= TEXT =

.....

To create the proof she needed, she worked with her data science team. They established connections between Dow’s customer experience and organizational value. They captured the customer experience through behavioral data, as well as survey responses. It took her about a year of surveying customers to have sufficient data to show the connection.
Product ordering and delivery is the most common interaction between a manufacturer and its customers. Given the global nature of Dow’s program, it’s also complex. But now Jen could demonstrate the linkage between on-time delivery and financial results. She used survey results to diagnose issues in the process, demonstrating how failure to meet on-time delivery schedules caused client frustration, documented in lower survey scores and in client comments.
Those lower survey scores were predictive of fewer future orders. Jen established cause and effect: a failure to meet on-time delivery (cause) led to fewer orders (effect). The survey created the connection.
Most CX programs point to survey scores. But only a few connect NPS with high-level results such as churn. But even that doesn’t provide any direction on how to improve the results. Change Makers view surveys as just another piece of the data and focus instead on granular connections.
When I interviewed Jen for a Reuters conference, she provided more of her thoughts on loyalty:
“What does loyalty mean? For Dow, loyalty is beyond just the day-to-day customer relationship that we have. Loyalty opens the doors for innovation, for really changing the game with the regard to the extent of value we can bring our customers. You open that door to have conversations about next-generation products. And that ultimately is where we grow. That’s where we innovate with customers on advancing their capabilities in the market.
But we also work together to solve for world problems. And that’s what really gets us excited. It’s great to transact business on a daily basis, and we absolutely need that. But when you start having conversations about sustainability, and things that are really going to change the future, that’s when you and your customers can get excited together.”
Contrast this with a different customer experience leader I interviewed in preparation for the same conference. I asked her what metrics her performance was based on and she responded with “loyalty.” So, I followed up, “Oh, so decreased attrition and increased ordering?” And she responded, “No. Loyalty for us means our NPS.”
For many organizations, a customer’s survey score indicates success, but for Change Makers, it’s about the ongoing relationship with customers and their behaviors. For an advanced manufacturer such as Dow, innovation is clearly an outcome of interest. But joint innovation is relatively rare, and even when it happens, it takes years. So, while this is a big deal, it’s only one outcome that Jen tracks.
Jen also considers more routine metrics, such as order velocity and margin—the same metrics her internal customers obsess over: “We’ve been able to prove that improving on-time delivery, as well as its related customer complaint experience, adds financial value through improving revenue, margins, and price in future orders.”
Few companies take the time to prove this linkage. But it’s no coincidence that the companies that can—such as Dow, Hagerty, and UKG—also have thriving CX practices. The proof enables the investment needed to sustain such positive outcomes.
One area that Jen had a keen focus on was per-unit margin. It may seem odd that customer experience can lead to customers paying more on a unit level, but a deeper analysis shows why: When the experience improves, customers’ increased trust leads them to buy newer (and higher margin) products, which increases the average margin overall.
Dow knows that metrics can predict future product margin and order velocity. It is this linkage that proved the importance of focusing on customer experience.
Effectively understanding your data and its linkage to customer outcomes reinforces your change management, showing executives how focusing on the experience will help them boost their KPIs.

.....

= EXTRACTED DATA =
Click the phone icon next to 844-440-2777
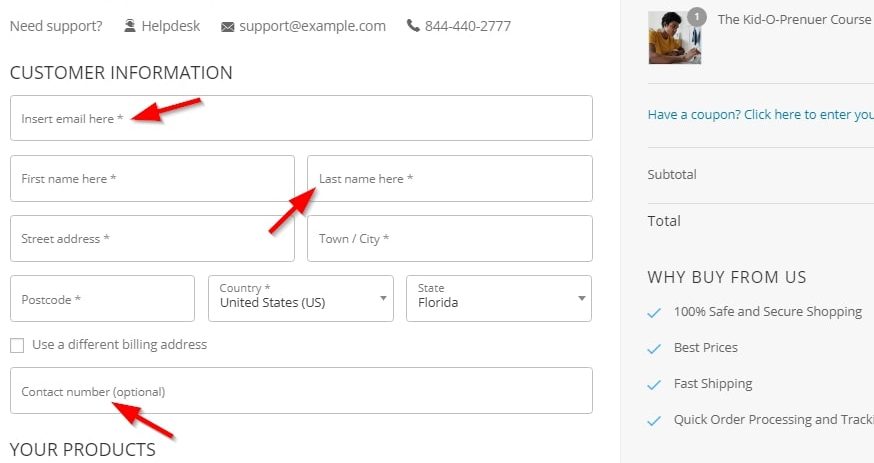This screenshot has height=463, width=874. pyautogui.click(x=413, y=26)
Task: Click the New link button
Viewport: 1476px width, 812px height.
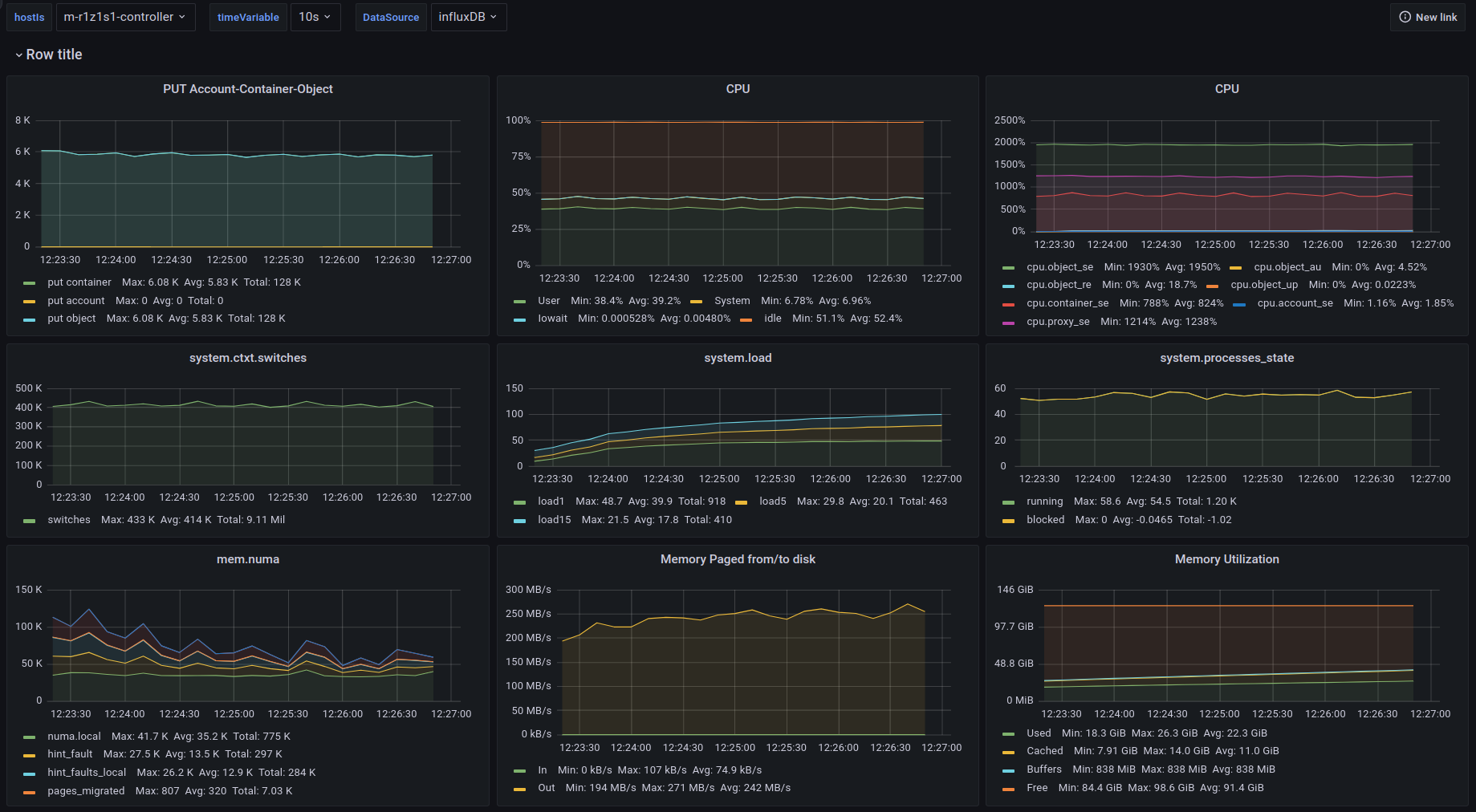Action: [1428, 17]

.....

= EXERCISE DIRECTIONS =
Please decide whether each statement agrees with the text about Dow's customer experience work, answering yes or no and quoting the words that decide it. 1. Gathering enough survey data to show the connection took about a year. 2. Lower survey scores predicted more future orders. 3. The other customer experience leader said loyalty meant decreased attrition and increased ordering.

= EXPECTED ANSWER =
1. Yes: "It took her about a year of surveying customers to have sufficient data to show the connection."
2. No: "Those lower survey scores were predictive of fewer future orders."
3. No: "No. Loyalty for us means our NPS."